Todos se quedaron paralizados. Era el vecino del último piso, siempre quejoso y siempre apurado, cuyo coche ruidoso había despertado a Doña Carmen durante la noche.
Sergio salió despacio de su caseta, sin prisa por el mando. Miró al hombre del coche, luego a los presentes: Almudena con los ojos bien abiertos, Damián con el martillo en la mano, Alejandro con la brocha, Doña Carmen con sus empanadillas. Se sintió no como guardia, sino como capitán de un barco.
La ruta alternativa está libre dijo serenamente.

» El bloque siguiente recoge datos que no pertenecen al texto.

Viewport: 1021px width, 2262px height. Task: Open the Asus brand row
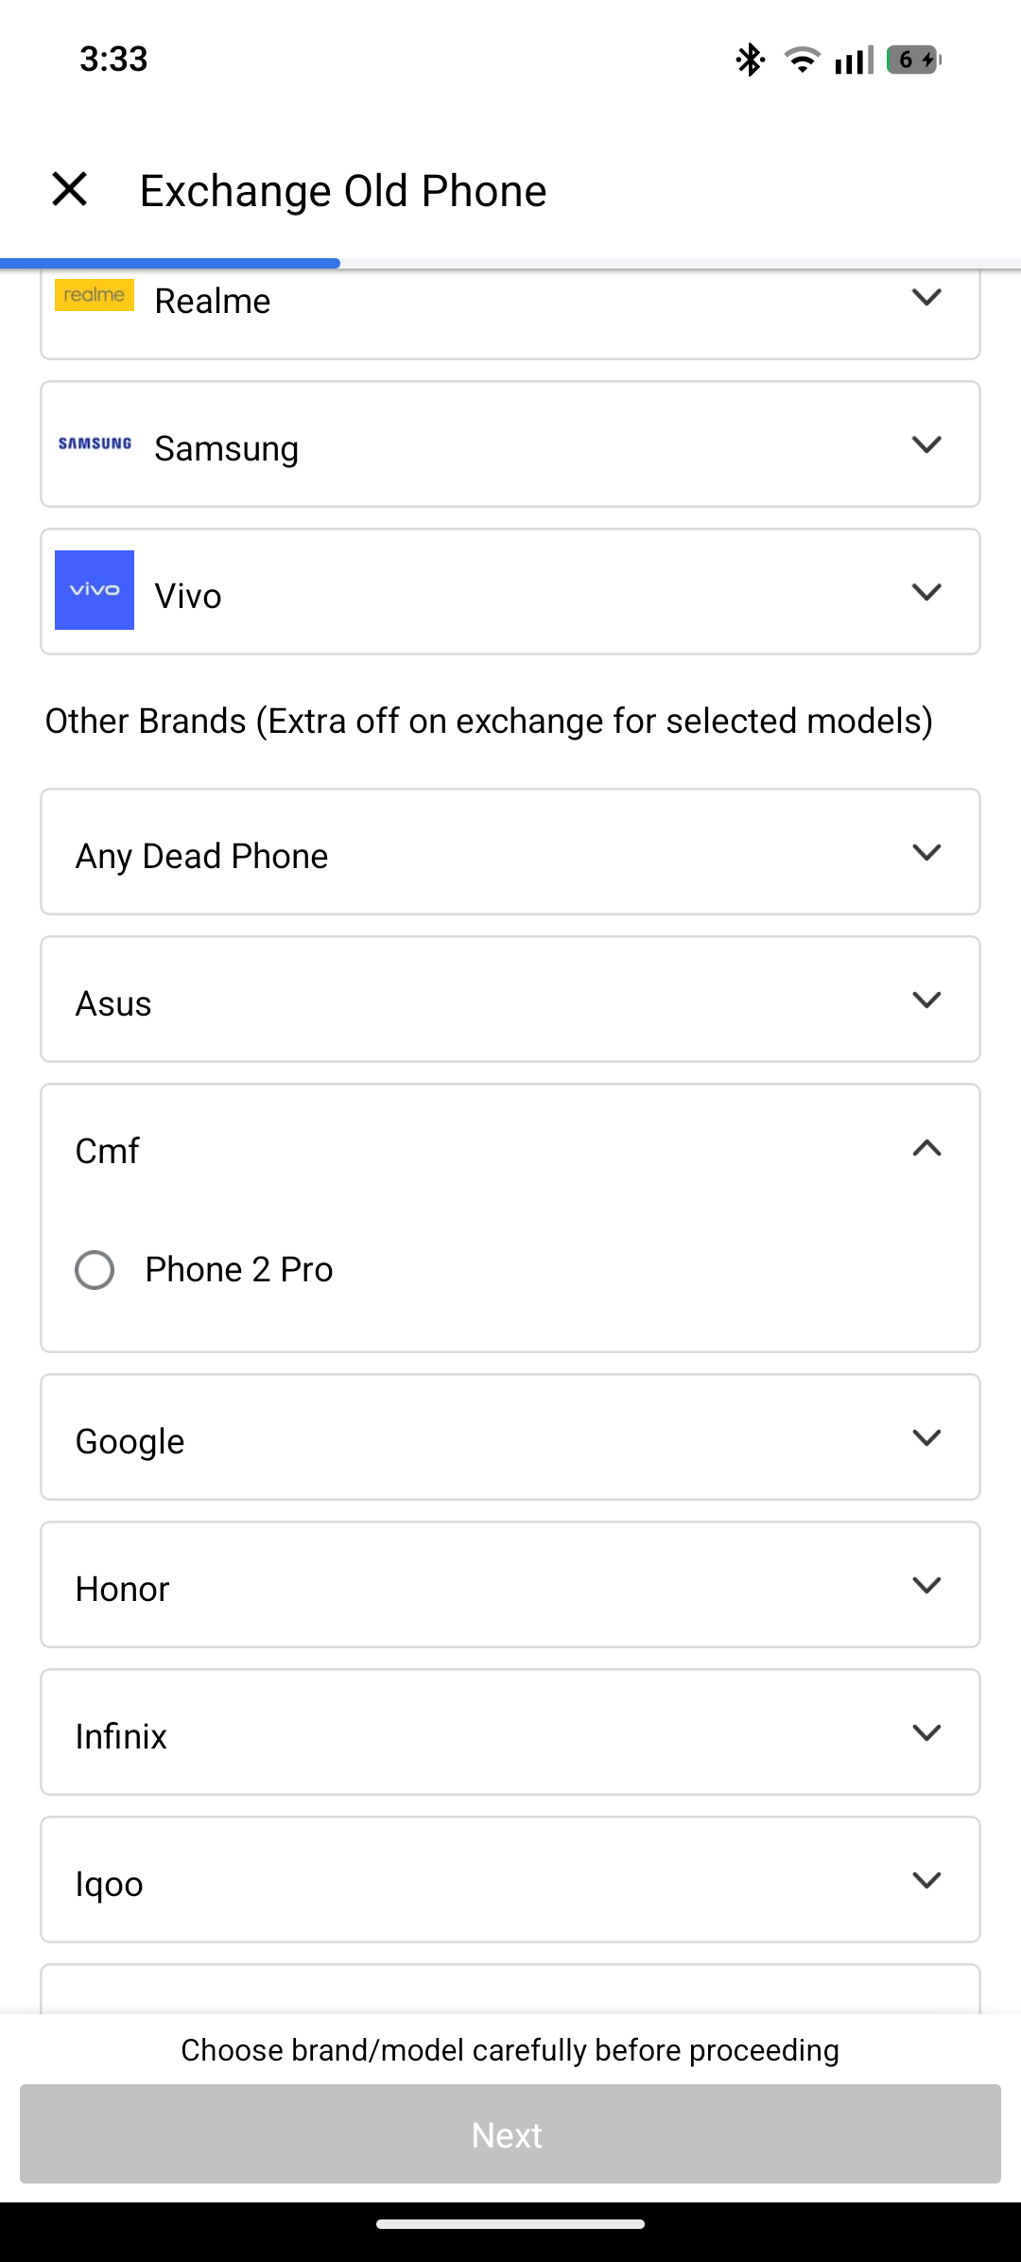pyautogui.click(x=511, y=1001)
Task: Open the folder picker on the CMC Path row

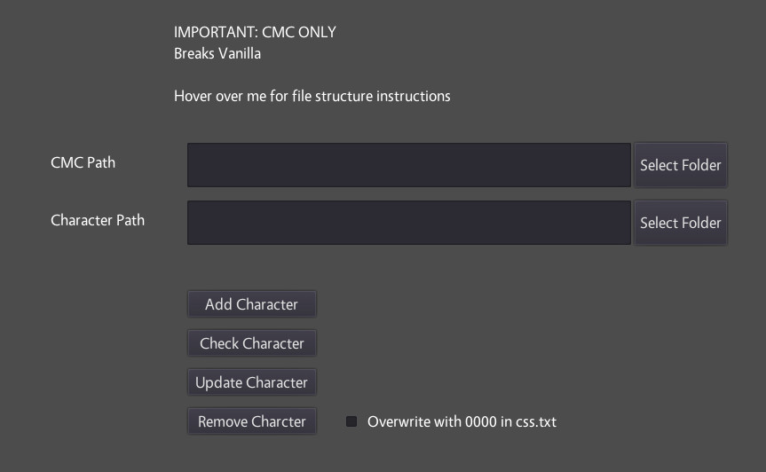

Este portón quedará cerrado por mantenimiento.
¿¡Qué!? exclamó el conductor. ¡Yo…!
No hay problema intervino Alejandro, dando un paso al frente. La reparación está en marcha. Usa el desvío.
El hombre del coche se quedó mirando a ese pequeño ejército unido y, comprendiendo que todos estaban juntos, giró el volante y se alejó por la ruta alterna.
Se produjo un silencio, y luego Damián soltó una risita que se transformó en carcajada. Almudena la contagió, seguida de Doña Carmen. Incluso Alejandro esbozó una sonrisa.
Sergio volvió al mando y levantó el portón. La amenaza había pasado. Miró su caseta, ahora con una cicatriz que pronto cubriría la fresca pintura. Esa cicatriz ya no era testigo de una tontería, sino señal de algo mayor: del conocimiento que siempre había intuido y que hoy había visto en su máxima expresión.
No era sólo un guardia; era el eje alrededor del cual ese patio, sin saberlo, se unía en un solo cuerpo. Como un jarrón agrietado que vuelve a sellarse con un pegamento invisible y firme. Su caseta ya no era sólo una caseta; era el corazón de ese pequeño mundo, y él lo custodiaba.